A paixão de Fernando Pessoa

Harold Bloom, um estudioso da literatura, escreveu uma vez um livro chamado A Ansiedade da Influência, no qual lidava com a tensão entre o grande escritor e o escritor ainda maior.

Para pôr as coisas em termos simples, o grande escritor que admira o escritor ainda maior passa pela tal “ansiedade da influência”, a admiração torna-se inveja, a inveja emulação, a emulação frustração, a frustração afastamento, e o afastamento (nos melhores dos casos) superação. Os maiores dos grandes escritores pairam como uma sombra sobre todos os outros: todo o escritor de língua inglesa vive na ansiedade da influência de Shakespeare (ou na sua rejeição), como o russo sob (ou contra) Tolstoi, etc.

Faz por estes dias cem anos, Fernando Pessoa encontrava a sua forma de escapar à ansiedade da influência, e de sair dela por cima. Também ele tinha Camões, e Vieira. E como escritor de língua inglesa, Shakespeare. Mas para poder ser maior, inventou um outro seu mestre, Alberto Caeiro, e declarou-o o seu ideal a atingir. Assim se libertou e superou em simultâneo. Poderíamos dizer que o mestre de Fernando Pessoa vivia dentro de si, mas isso é enganador. Pondo Alberto Caeiro no centro do seu sistema, Fernando Pessoa poderia deslocar a sua “ansiedade de influência” para fora de si. Camões ou Vieira (ou Shakespeare) estavam marcados na sua pele e de todos os outros escritores. Alberto Caeiro era um sol inventado, exterior a qualquer realidade, e à volta dele poderiam encontrar a sua órbita todos os outros planetas inventados de Fernando Pessoa: Ricardo Reis, Álvaro de Campos, e o próprio Fernando Pessoa. Foi como um momento-Galileu em literatura.

Depois, Fernando Pessoa fez o que fazem os grandes escritores: narrou a história. Mentiu um bocado e disse que tudo tinha acontecido no mesmo dia, 8 de março, um “dia triunfal”, disse ele, em que tinha inventado juntos os seus heterónimos mais importantes, com biografia e tudo, e escrito grande parte d’O Guardador de Rebanhos, e os poemas da Chuva Oblíqua, e as odes “futuristas” de Álvaro de Campos, e as odes propriamente ditas de Ricardo Reis.
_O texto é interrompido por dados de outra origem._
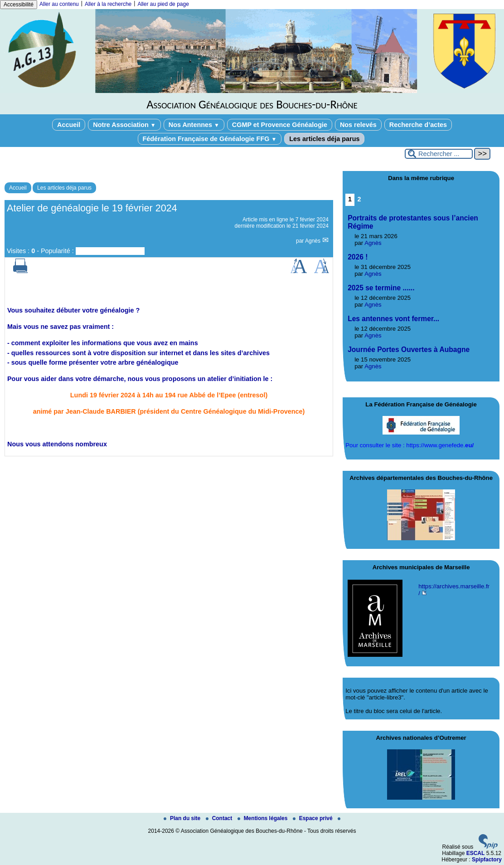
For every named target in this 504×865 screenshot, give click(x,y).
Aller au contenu (59, 4)
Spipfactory (487, 860)
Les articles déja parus (324, 139)
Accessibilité (19, 5)
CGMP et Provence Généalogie (280, 125)
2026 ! (358, 257)
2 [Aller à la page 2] (359, 199)
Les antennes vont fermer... (393, 318)
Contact (220, 818)
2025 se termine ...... (381, 288)
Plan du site (183, 818)
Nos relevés (358, 125)
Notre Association (124, 125)
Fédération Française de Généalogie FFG (210, 139)
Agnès (313, 241)
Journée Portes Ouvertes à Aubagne (408, 349)
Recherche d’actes (418, 125)
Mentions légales (263, 818)
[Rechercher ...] (439, 154)
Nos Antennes (194, 125)
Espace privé (313, 818)
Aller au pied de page (163, 4)
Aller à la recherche (108, 4)
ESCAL (475, 853)
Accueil (68, 125)
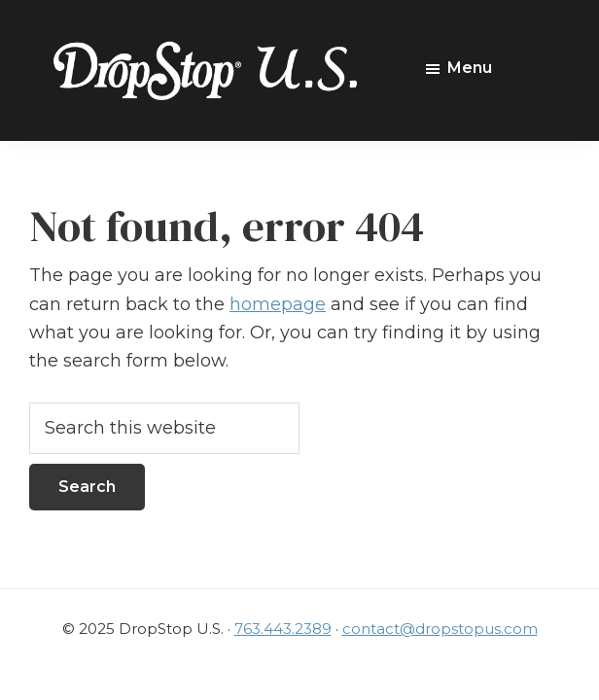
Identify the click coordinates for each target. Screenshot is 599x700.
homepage (277, 304)
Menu (470, 67)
Segundo os especialistas, parece que isto não foi bem assim, e que o dia triunfal de Pessoa durou vários dias. Até dia 13 ainda não tinha acabado o transe, e por isso ainda nos podemos declarar dentro do centenário. Nessa Europa ainda estranhamente calma, a poucas semanas de se desequilibrar na Grande Guerra (que lhe daria “O menino de sua mãe”), Fernando Pessoa passou a sua ansiedade da influência a todos os escritores de língua portuguesa que lhe sucederam.

Poderíamos chamar a isto, usando uma linguagem semirreligiosa, “o mistério de Fernando Pessoa”. Mas não há mistério nenhum, ele bem explicou o que sucedeu, e se mentiu um bocadinho foi só para fazer a coisa ainda mais simples e menos misteriosa.

Talvez seja melhor chamar-lhe “a paixão de Fernando Pessoa”, no velho sentido greco-cristão: alguém que se fez desaparecer por nós, ou alguém que reapareceu (em glória?) através do seu desaparecimento.